Por fin, al tercer año terminaron los preparativos. Timur logró atraer a su bando a dos príncipes de la casta Dschutschi, enemigos de Tochtamisch, quienes querían partir con él, asegurándole la ayuda, en el momento oportuno, de sus partidarios de La Horda de Oro. Tenía, además, como consejero, al kan de los mongoles de Crimea, de la familia Nogai, y del uluss Dschutschi. Timur envió a sus generales a las provincias para que enrolaran a todos los hombres útiles para las armas, obligándoles a que se presentaran con víveres para un año, un arco, treinta florines, un carcaj y un broquel. Los talleres que fabricaban las máquinas de guerra trabajaban sin cesar noche y día y, por numerosas que fuesen las tropas, había arneses y cotas de malla para todos.
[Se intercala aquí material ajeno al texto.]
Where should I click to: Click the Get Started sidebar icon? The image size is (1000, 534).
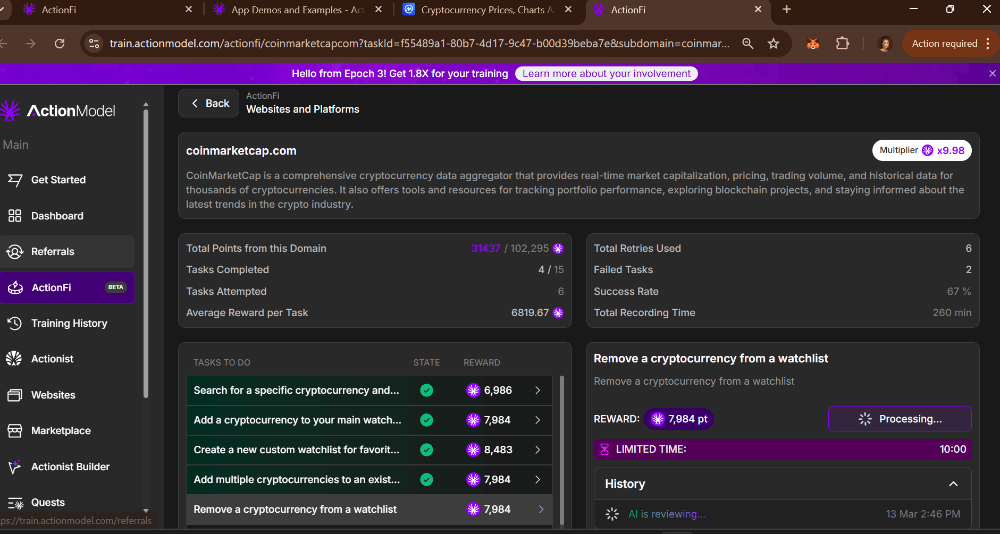[15, 180]
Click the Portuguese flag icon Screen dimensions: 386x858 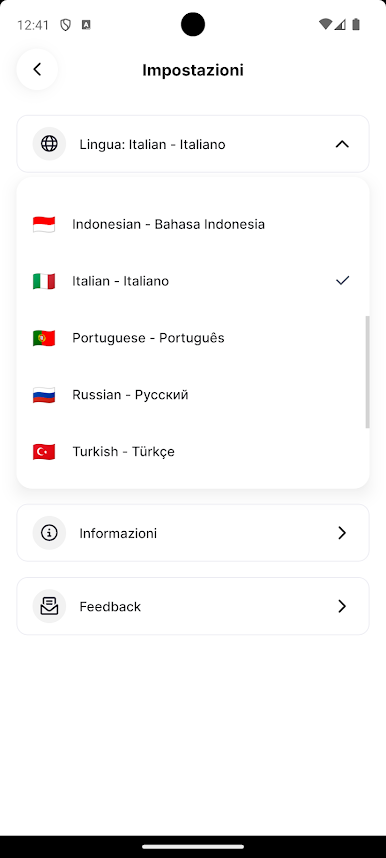point(44,338)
Por cada dos hombres había un caballo de reserva, y cada diez tenían una tienda, dos palas o azadas, un pico, una hoz, una sierra, un hacha, dos leznas, cien agujas, lazos, cuerdas y una marmita grande.
Timur se hizo traer sus yeguadas y repartió los caballos; abrió su tesoro y pagó a los soldados en oro y plata. «El soldado puede morir —dijo a sus generales— y debe recibir la paga que le corresponde». El ejército de Timur no se componía, como el de Gengis Kan, de tropas populares en las que a cada uno de los hombres debía servir desde joven sin recibir soldada alguna; las de Timur eran tropas pagadas. Cada guerrero recibía un caballo, y, en cuanto se distinguía en la guerra, el doble o el cuádruple. El jefe de diez hombres recibía diez veces más que un simple soldado, y el comandante de un millar de hombres obtenía tres veces más que el centurión. El sueldo de los generales en campaña equivalía al valor de 1000 hasta 10 000 caballos.
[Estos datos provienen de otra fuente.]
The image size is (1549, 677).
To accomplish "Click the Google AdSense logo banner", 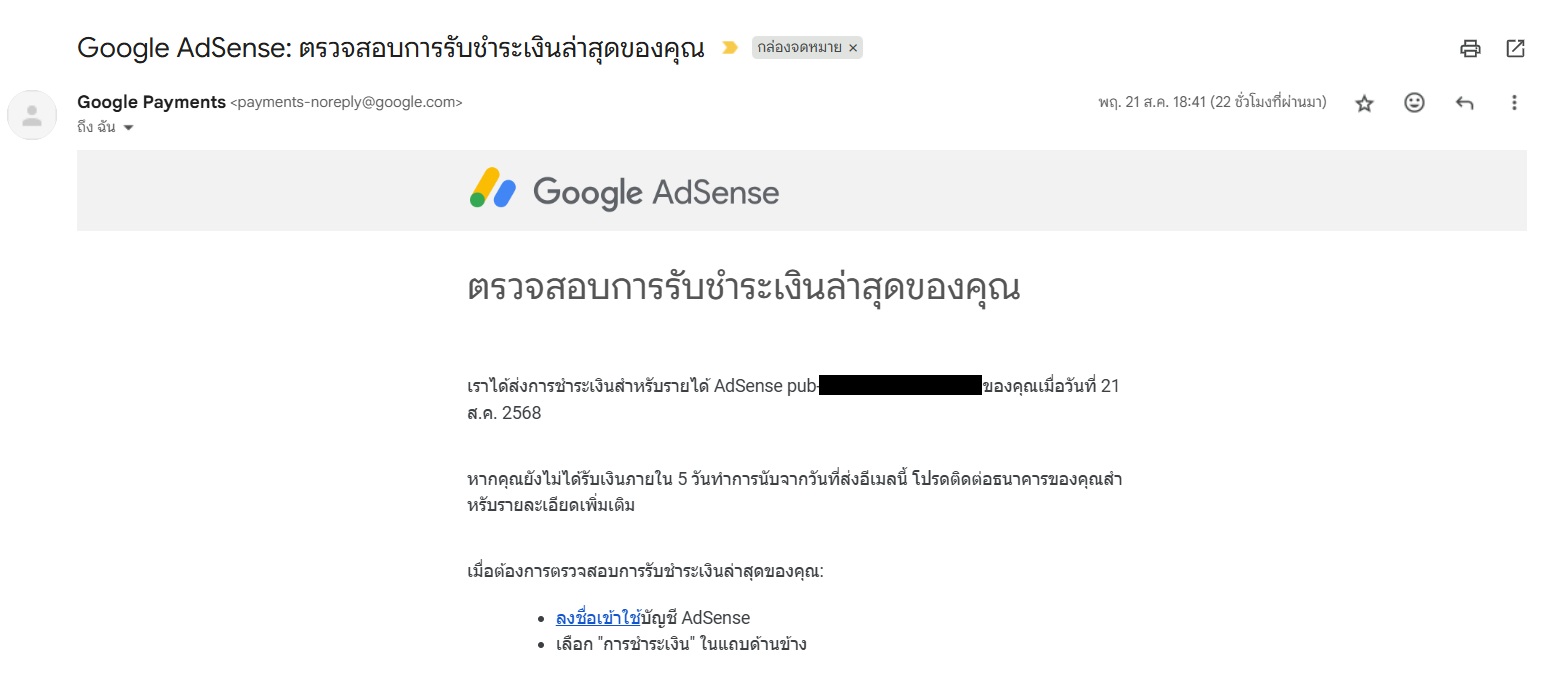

El ejército entero se reunió en la región norte de Transoxiana, en la orilla opuesta del Sir-Daria, sobre el cual los pontoneros construyeron lanchas y balsas. En la primavera anterior, Timur había enviado a un grupo de labradores para que sembraran la región de Taschkent, más allá del río, con objeto de, cuando estableciera allí su campamento, poder disponer de los suficientes víveres y forrajes. Así como los sucesores de Gengis Kan acudían en peregrinación a su tumba, antes de empezar sus expediciones guerreras, también Timur, el mahometano, visitó la tumba de un santo protector musulmán, distribuyó una enorme cantidad en limosnas e imploró el auxilio del cielo antes de dirigirse a su cuartel general en Taschkent.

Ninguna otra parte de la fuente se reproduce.